• Work order: Your answer must consist of the lines running from the one that holds "[WhatsApp ini] (428, 251)" to the end of the data, copied exactly.

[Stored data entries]
☆ ☆ ☆ ☆ ☆
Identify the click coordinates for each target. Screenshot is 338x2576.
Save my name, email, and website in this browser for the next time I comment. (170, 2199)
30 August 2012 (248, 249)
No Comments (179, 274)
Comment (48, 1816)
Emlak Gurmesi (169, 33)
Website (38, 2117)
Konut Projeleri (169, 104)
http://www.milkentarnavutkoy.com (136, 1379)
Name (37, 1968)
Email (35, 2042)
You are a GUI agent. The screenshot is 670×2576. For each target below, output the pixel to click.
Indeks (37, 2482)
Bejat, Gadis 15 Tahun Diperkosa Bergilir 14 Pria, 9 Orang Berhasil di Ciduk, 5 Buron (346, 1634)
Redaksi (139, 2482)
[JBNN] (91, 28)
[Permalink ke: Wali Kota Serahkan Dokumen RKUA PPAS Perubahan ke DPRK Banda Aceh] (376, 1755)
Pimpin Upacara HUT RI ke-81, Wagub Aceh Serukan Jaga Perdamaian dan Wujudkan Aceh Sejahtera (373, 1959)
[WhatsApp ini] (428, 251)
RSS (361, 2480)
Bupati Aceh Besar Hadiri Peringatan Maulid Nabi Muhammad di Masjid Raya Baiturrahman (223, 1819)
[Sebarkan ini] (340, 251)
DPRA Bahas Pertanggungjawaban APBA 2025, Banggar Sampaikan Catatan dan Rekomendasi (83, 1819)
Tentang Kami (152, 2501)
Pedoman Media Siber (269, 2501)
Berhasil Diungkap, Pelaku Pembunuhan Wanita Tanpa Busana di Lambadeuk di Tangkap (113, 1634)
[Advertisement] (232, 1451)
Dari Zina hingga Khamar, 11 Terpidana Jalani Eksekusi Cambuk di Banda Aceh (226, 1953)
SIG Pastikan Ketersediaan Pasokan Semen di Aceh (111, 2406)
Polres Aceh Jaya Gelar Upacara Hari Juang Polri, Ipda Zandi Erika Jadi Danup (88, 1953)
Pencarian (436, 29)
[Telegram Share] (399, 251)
☆ ☆ ☆ ☆ ☆
• Exercise result:
[WhatsApp ini] (428, 251)
RSS (361, 2480)
Bupati Aceh Besar Hadiri Peringatan Maulid Nabi Muhammad di Masjid Raya Baiturrahman (223, 1819)
[Sebarkan ini] (340, 251)
DPRA Bahas Pertanggungjawaban APBA 2025, Banggar Sampaikan Catatan dan Rekomendasi (83, 1819)
Tentang Kami (152, 2501)
Pedoman Media Siber (269, 2501)
Berhasil Diungkap, Pelaku Pembunuhan Wanita Tanpa Busana di Lambadeuk di Tangkap (113, 1634)
[Advertisement] (232, 1451)
Dari Zina hingga Khamar, 11 Terpidana Jalani Eksekusi Cambuk di Banda Aceh (226, 1953)
SIG Pastikan Ketersediaan Pasokan Semen di Aceh (111, 2406)
Polres Aceh Jaya Gelar Upacara Hari Juang Polri, Ipda Zandi Erika Jadi Danup (88, 1953)
Pencarian (436, 29)
[Telegram Share] (399, 251)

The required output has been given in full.